───── GIVEN RECORDS
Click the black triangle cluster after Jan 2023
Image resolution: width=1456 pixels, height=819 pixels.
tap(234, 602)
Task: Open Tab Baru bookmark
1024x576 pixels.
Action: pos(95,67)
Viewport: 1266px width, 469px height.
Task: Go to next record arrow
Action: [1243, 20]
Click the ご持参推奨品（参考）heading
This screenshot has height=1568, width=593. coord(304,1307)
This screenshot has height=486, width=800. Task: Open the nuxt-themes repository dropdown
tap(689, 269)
──────────
───── GIVEN RECORDS
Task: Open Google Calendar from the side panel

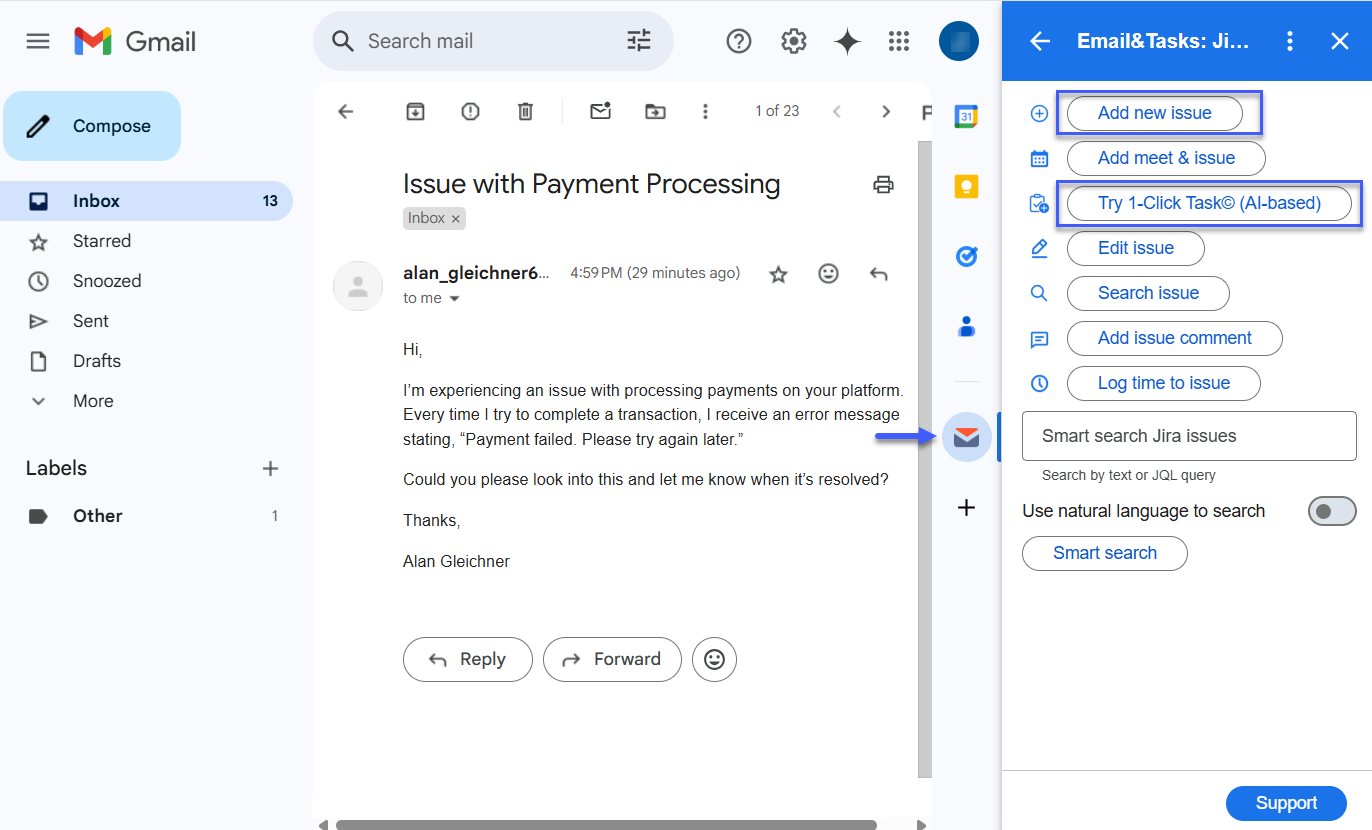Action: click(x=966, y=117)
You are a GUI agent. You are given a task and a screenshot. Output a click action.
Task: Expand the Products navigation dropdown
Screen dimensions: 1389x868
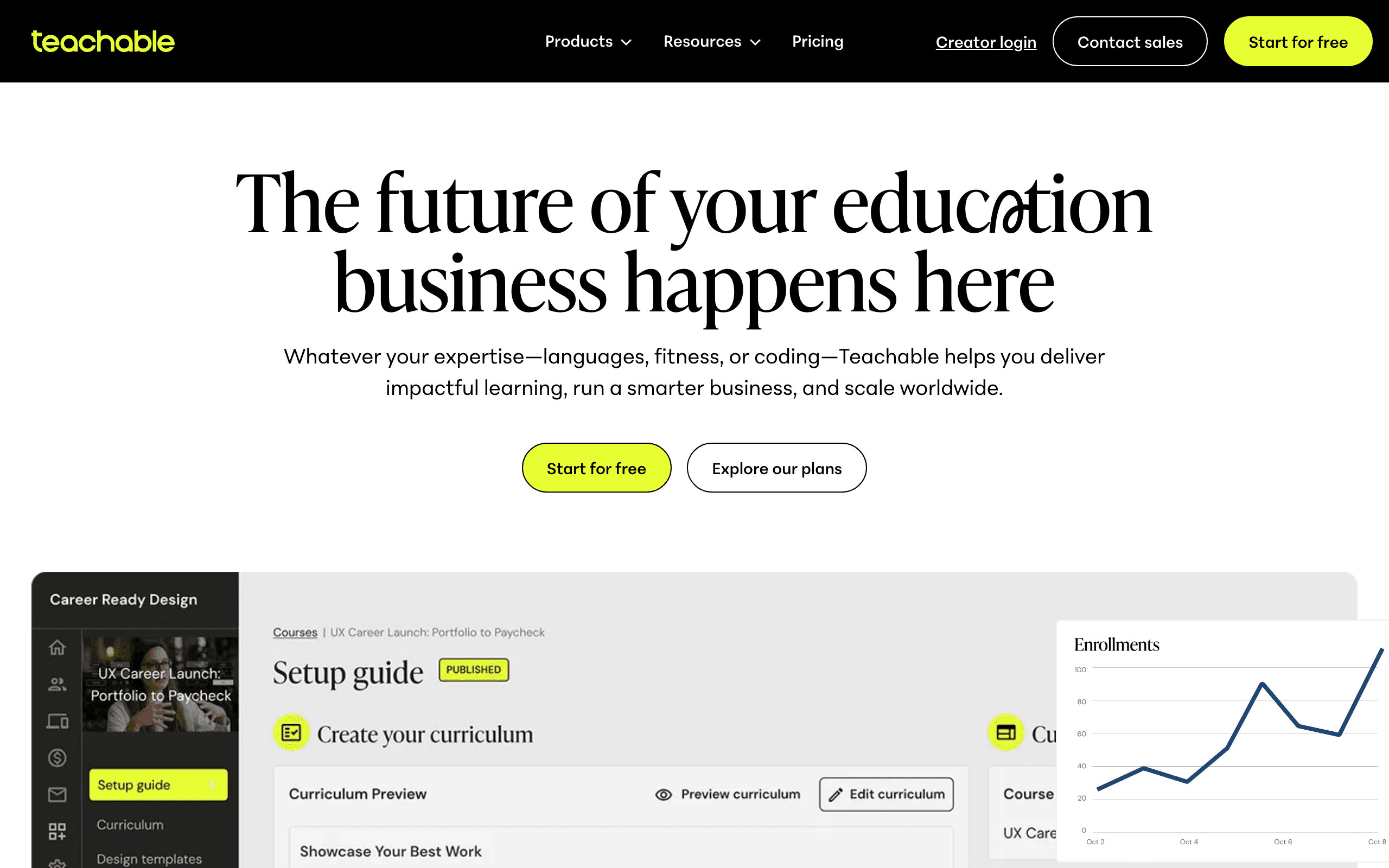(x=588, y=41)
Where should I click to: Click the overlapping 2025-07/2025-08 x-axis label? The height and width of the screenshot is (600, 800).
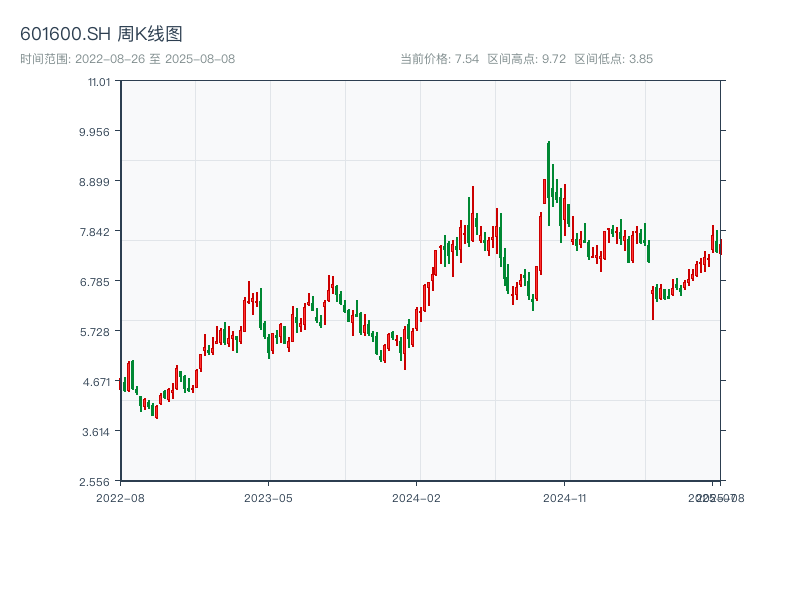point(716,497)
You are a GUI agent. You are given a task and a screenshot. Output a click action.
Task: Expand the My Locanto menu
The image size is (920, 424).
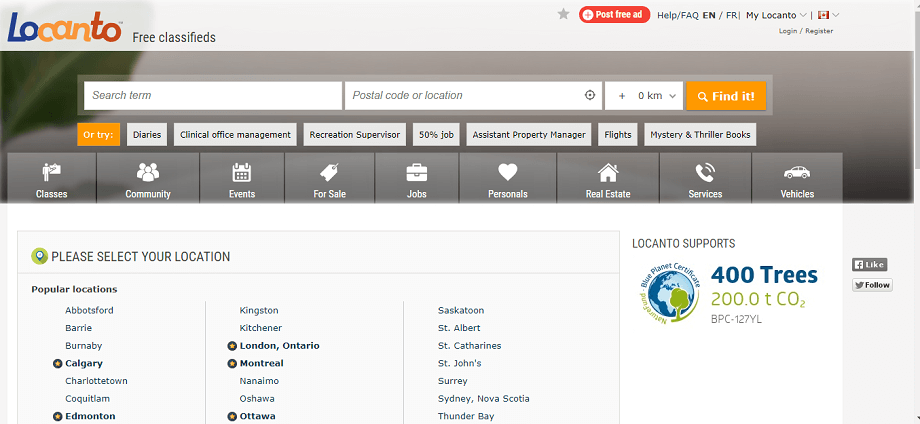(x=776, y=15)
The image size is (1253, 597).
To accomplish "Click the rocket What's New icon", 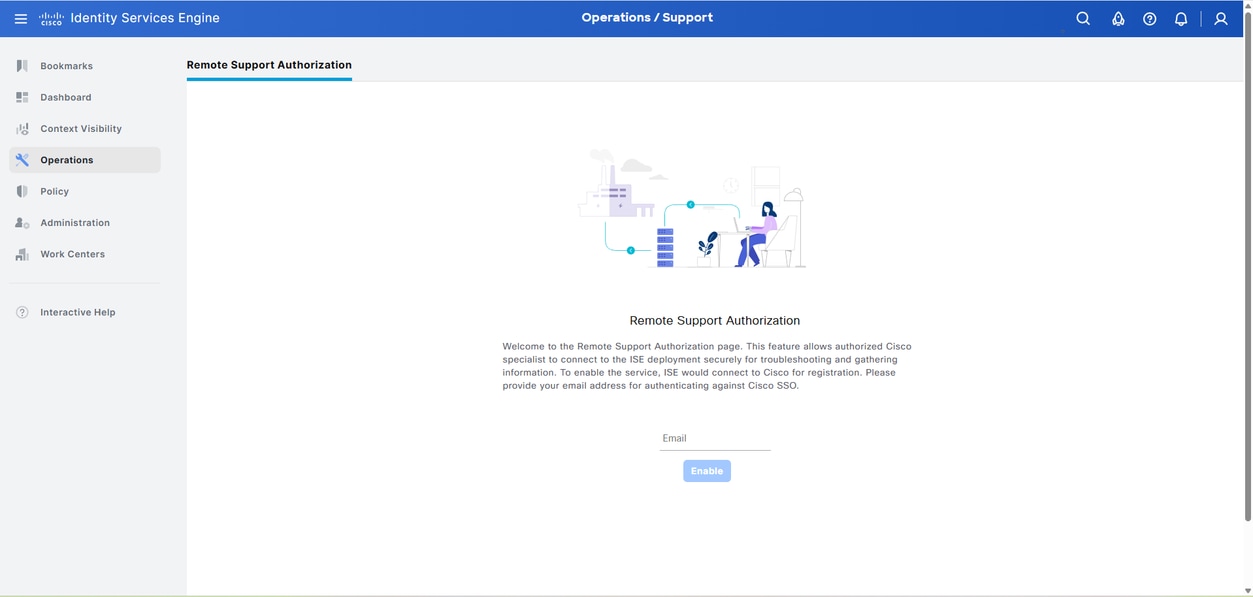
──────────
[WORK INSTRUCTION] Show the lines above that include "Expand".

[SOLUTION BELOW]
Task: Expand the Products navigation dropdown
Task: Expand the My Locanto menu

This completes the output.